───── DATA FOR THE TASK ─────

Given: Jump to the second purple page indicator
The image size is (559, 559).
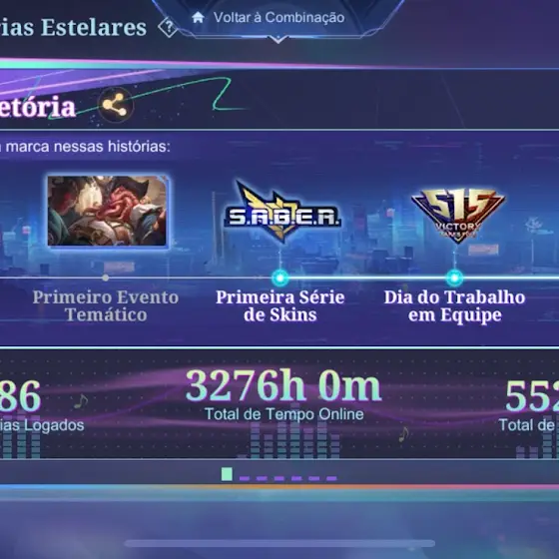Looking at the screenshot, I should coord(262,478).
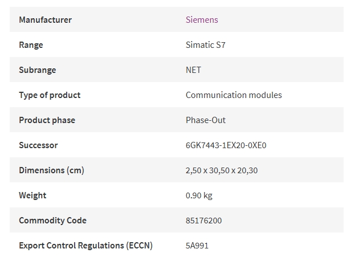Image resolution: width=355 pixels, height=257 pixels.
Task: Select the Communication modules value
Action: pyautogui.click(x=234, y=95)
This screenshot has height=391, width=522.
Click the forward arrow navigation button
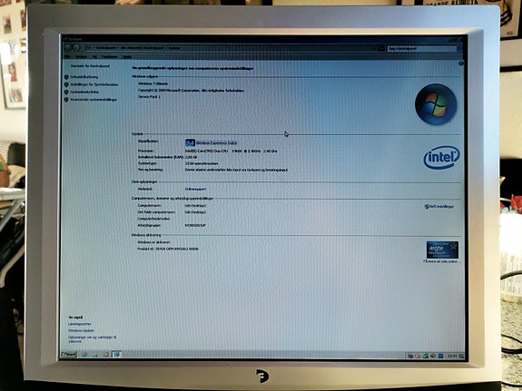76,47

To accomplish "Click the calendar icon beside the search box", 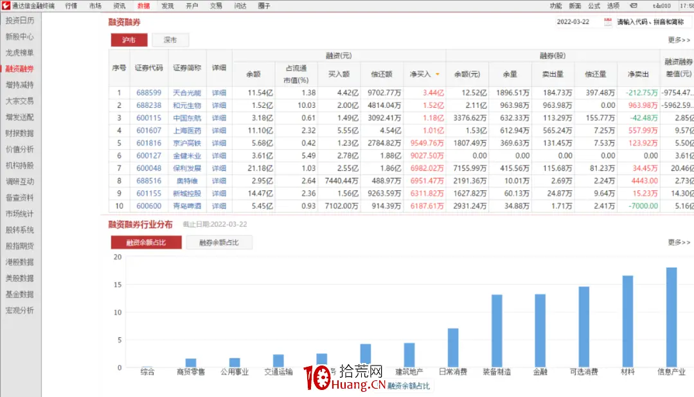I will [x=607, y=21].
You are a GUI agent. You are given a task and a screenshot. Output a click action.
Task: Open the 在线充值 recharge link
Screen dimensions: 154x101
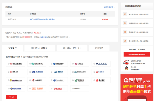tap(43, 37)
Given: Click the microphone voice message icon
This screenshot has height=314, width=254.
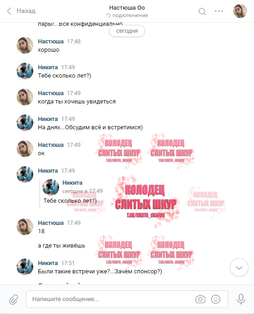Looking at the screenshot, I should [x=241, y=299].
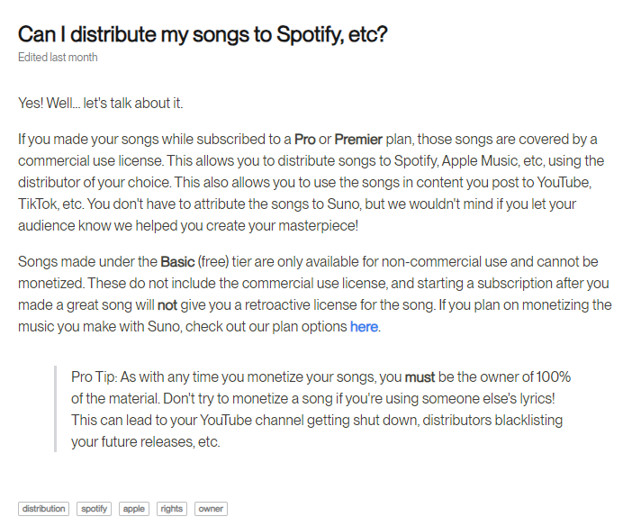Screen dimensions: 641x526
Task: Click the article title about Spotify distribution
Action: (203, 34)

─────

ASSIGNMENT => In the records above, find the line that contains "You are a GUI" and repeat exactly that line and all lines after it to the end. Do not include pictures.

EXPECTED OUTPUT =>
You are a GUI agent. You are given a task and a screenshot. Output a click action.
Task: Open the 在线充值 recharge link
Screen dimensions: 154x101
tap(43, 37)
Given: Click the microphone voice message icon
This screenshot has height=314, width=254.
Looking at the screenshot, I should [x=241, y=299].
Screen dimensions: 641x526
Task: Click the article title about Spotify distribution
Action: (203, 34)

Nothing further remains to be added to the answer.